- Developer: Quest Software
- Publisher: Epyx
- Platforms: Commodore 64, Apple II
- Release: 1988
- Genre: Role-playing
- Mode: Single-player

= The Legend of Blacksilver =

1988 video game

The Legend of Blacksilver is a fantasy role-playing video game developed by Charles W. Dougherty and John C. Dougherty of Quest, Inc. and published by Epyx in 1988. It is an indirect sequel to the game Legacy of the Ancients. Originally designed for the Commodore 64, the game was ported to the Apple II.

==Gameplay==

Town Scene from Commodore 64 version

The game is mainly played in a top down style that sees the character moving through various environments within the world, while mainly sticking to the top down style within towns, citadels, dungeons, temples, etc.
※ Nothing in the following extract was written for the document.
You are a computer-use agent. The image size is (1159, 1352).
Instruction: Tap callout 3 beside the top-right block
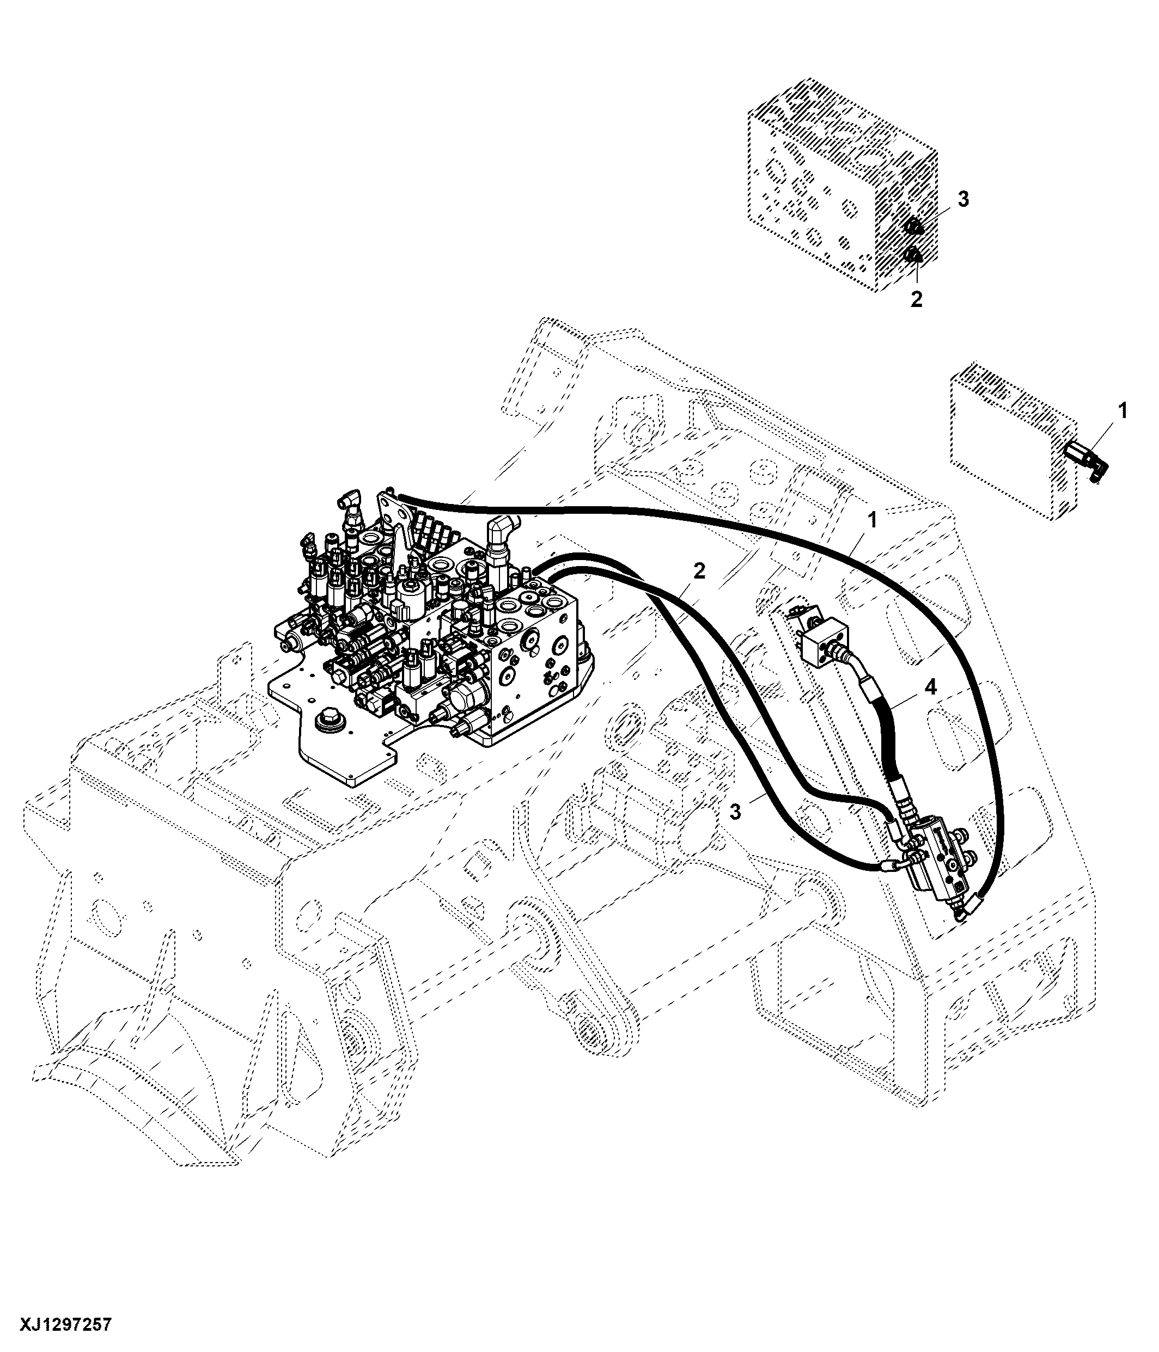(963, 200)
It moves into a faux 3D style when the player enters dungeon. It features a turn based style of combat when it comes to confronting enemies as well as NPC interaction, with the game being entirely turn based if the player decides to sit still turns will pass them by every few seconds. When encountering monsters players will find themselves with four options, those being attacking, talking, stalking, or waiting. This however does not transfer over to Dungeons as every monster players encounter within them is immediately hostile towards the player. The player does not gain experience through combat but has access to the ability to upgrade attributes such as armor, rank, or beating game masters in temples. The player has the ability to purchase spells in different towns though some may have a level requirement. The player also has a multitude of ways to gain money in the game such as fighting monsters, finding treasure, robbing merchants, looting temples, gambling, and odd jobs.

==Plot==
The principal character in the game is first contacted by Princess Aylea in a dream-vision, she wakes the player by telling that that she needs a hero where others have failed, and when the player asks "Why me?" she begins to tell the player a story: The evil Baron Taragas from the Kingdom of Maelbane has discovered the legendary material "Blacksilver" and has conspired with a local baron, Baron Mantrek. Supposedly in the hands of evil, Blacksilver could be used to create weapons of mass destruction. Princess Aylea instructs the character to rescue her father, King Durek, who was leading an army on Baron Taragas but was then captured by the evil Baron.

==Development==
The Legend of Blacksilver uses an improved version of the game engine used in its predecessor, Legacy of the Ancients, which in turn was loosely based on the engine used in the Questron series. The game is written in BASIC supplemented with a few disk, sound, and graphics routines coded in machine language for speed. Initially released for the Commodore 64 it was later ported over to the Apple II, and a full PC version was planned to release but never did.

==Reception==
Computer Gaming World gave the game a mixed review, saying that "the game is fine on a technical level, but on an artistic level it seems to be a rehash of a thousand other games, with nothing new or interesting for experienced players".

The game was reviewed in 1989 in Dragon #144 by Hartley, Patricia, and Kirk Lesser in "The Role of Computers" column. The reviewers gave the game 4 out of 5 stars.